Born on this day, 1956.03.30; Juanito Oiarzabal Urteaga, Spanish Basque climber, who ascended Cho Oyu four times (1985, 2002 and twice in 2003), Gasherbrum II twice (1987 and 2003), Nanga Parbat in 1992, Everest twice (1993 and 2001, the latter without bottled oxygen), K2 twice (1994 and 2004), Makalu twice (1995 and 2008), Broad Peak in 1995, Lhotse twice (1995 and 2011), Kangchenjunga twice (1996 and 2009), Gasherbrum I twice (1997 and 2003), Manaslu twice (1997 and 2011), Dhaulagiri I and Shisha Pangma in 1998 and Annapurna I twice (1999 and 2010). He is one of the climbers, who ascended all the fourteen Main-8000ers.

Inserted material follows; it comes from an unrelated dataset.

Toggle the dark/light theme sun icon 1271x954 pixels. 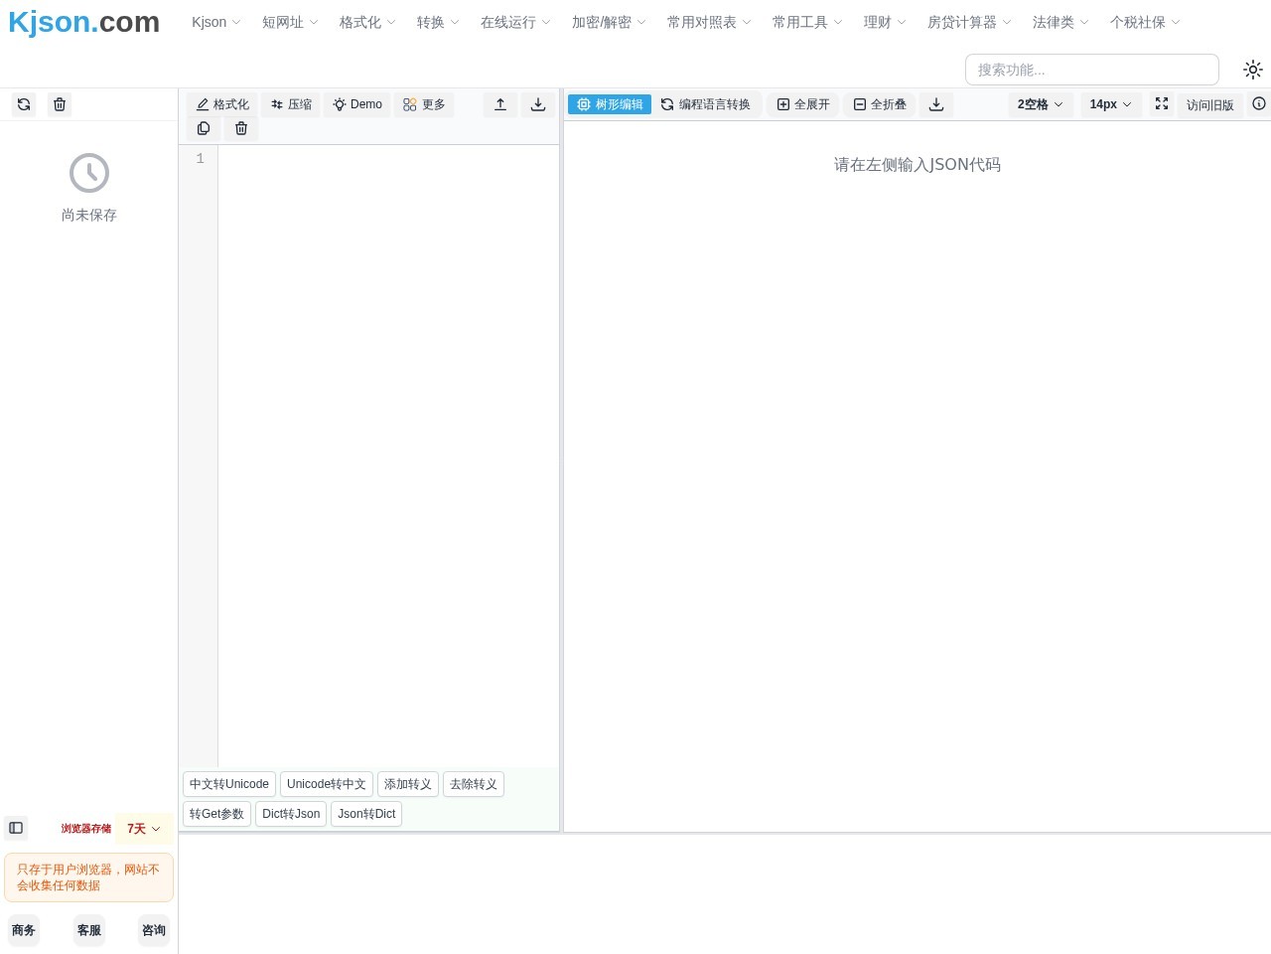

Juan Eusebio Oiarzabal Urteaga commonly known as Juanito Oiarzabal is a noted Spanish Basque mountaineer and has written four books on the subject. He was the sixth man to reach all 14 eight-thousander summits, and the third one in reaching them without supplementary oxygen. He was the first person to conquer the top 3 summits twice (Everest + K2 + Kangchenjunga), and was the oldest climber to summit Kangchenjunga, at almost 53, until Carlos Soria Fontan made his successful attempt in 2014, when he was 75 years old. In 2004, he lost all his toes to frostbite after summiting K2.
In 2009 he announced he wants to become the first person in history to reach a “double 14”, summiting each 8000er twice. In April 2010 he reached 24 eight-thousanders, after climbing Annapurna, a world record. In 2011 he climbed Lhotse for a second time, which was his 25th eight-thousander.